Thursday, June 30, 2005

Española: Suit Calls Chase Reckless

By Martin Salazar, Journal Staff Writer

Española police were reckless when they chased a Dixon man on a winding, two-lane highway— a chase that left the man, Tito Sanchez, in a coma for more than eight months, a federal lawsuit contends.
The chase ended when Sanchez crashed his pickup into a concrete barrier on N.M. 68. Sanchez sustained major head injuries, a brain injury and a fractured spine and neck, according to the lawsuit, which also states that his mental and physical injuries are likely permanent.
The chase stemmed from a confrontation at an Española Sonic Drive-In between Sanchez and his daughter over her excessive cell phone bill and a past-due insurance payment.

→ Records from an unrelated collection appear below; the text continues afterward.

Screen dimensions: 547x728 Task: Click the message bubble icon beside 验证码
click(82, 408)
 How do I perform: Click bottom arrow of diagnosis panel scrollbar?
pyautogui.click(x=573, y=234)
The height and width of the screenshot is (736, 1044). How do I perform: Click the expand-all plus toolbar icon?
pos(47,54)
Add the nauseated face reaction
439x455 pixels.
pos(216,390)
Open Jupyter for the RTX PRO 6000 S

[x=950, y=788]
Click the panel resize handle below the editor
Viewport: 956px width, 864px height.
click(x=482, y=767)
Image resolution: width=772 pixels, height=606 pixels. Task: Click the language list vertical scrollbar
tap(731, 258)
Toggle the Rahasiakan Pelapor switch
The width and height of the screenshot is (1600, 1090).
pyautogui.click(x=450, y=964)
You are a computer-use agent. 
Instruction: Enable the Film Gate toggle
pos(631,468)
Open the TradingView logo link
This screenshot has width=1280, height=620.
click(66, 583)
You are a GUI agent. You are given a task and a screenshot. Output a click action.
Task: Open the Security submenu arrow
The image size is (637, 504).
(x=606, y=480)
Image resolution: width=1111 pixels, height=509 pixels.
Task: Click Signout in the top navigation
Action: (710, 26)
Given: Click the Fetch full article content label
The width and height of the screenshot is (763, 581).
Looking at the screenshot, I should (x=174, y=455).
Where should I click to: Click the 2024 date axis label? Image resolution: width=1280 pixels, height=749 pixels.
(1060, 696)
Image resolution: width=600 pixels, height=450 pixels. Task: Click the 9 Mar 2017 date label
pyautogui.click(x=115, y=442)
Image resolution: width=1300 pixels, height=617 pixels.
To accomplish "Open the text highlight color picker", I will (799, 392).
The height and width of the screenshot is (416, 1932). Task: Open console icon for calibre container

Police have said that Sanchez slammed his daughter's arm in a car door and punched her on the left temple during the argument.
Apparently wanting to cool off before the altercation escalated further, Sanchez hopped into his Ford Ranger pickup and drove off— unaware that someone had called police. When he noticed police chasing him, he tried to elude them. According to the lawsuit, officers ran other uninvolved motorists off the road while trying to stop Sanchez.
The police "knew or should have known that the danger created by the pursuit outweighed any immediate danger to the public if Mr. Sanchez would have remained at large," the lawsuit states.
The suit accuses the Española Police Department of allowing officers to engage in high-speed pursuits even when they aren't warranted. It also alleges that Española police destroyed evidence.
According to the lawsuit, officers chasing Sanchez used their vehicles to hit his vehicle, causing him to lose control of his pickup. His vehicle hit a concrete barrier, flipped several times, and Sanchez was ejected from the vehicle, the lawsuit states.
Police Chief Richard Guillen denied this week that officers bumped Sanchez's vehicle. He said it's untrue that officers removed paint scrapings from Sanchez's vehicle.
The lawsuit— brought on Sanchez's behalf by his father, Mauricio Sanchez— seeks unspecified compensatory, actual and punitive damages. Among the defendants named in the suit are Guillen, the city of Española, its police department and the officers involved in the chase.
The defendants denied the allegations made against them in a June 22 court filing and say that Sanchez was at least partly to blame for fleeing from police.
The lawsuit was initially filed in state district court in May but was transferred to federal court in Albuquerque last week.
Guillen said no officers were disciplined over the incident, which occurred July 16, 2003.
"We totally reviewed it," he said in a telephone interview on Tuesday. "The officers followed protocol. It's unfortunate what happened to Mr. Sanchez."
Guillen said that at the time of the pursuit, all police knew was that there was an ongoing domestic abuse situation where a male was striking a female. He said that within a few minutes, one officer located the suspect. Sanchez ran a stop sign, and at that point officers needed to stop the vehicle, he said.
The chief said high-speed chases are necessary when it's a matter of life and death, when there's a danger of physical injury to someone, for DWI cases and for unknown felonies. Pursuing officers did not know at the time that Sanchez's behavior only rose to the level of a misdemeanor, Guillen said.
According to the lawsuit, Sanchez was a 43-year-old weapons inspector at Los Alamos National Laboratory when the incident occurred. The suit maintains that officers delayed calling for medical attention for Sanchez, further worsening his injuries.
"Mr. Sanchez is now undergoing serious rehabilitation, and to this day lacks sufficient understanding or capacity to make significant responsible decisions concerning his person, which will likely impact him for the remainder of his life," the suit states.
The lawsuit alleges negligent supervision and training, excessive use of force and negligence, among other claims.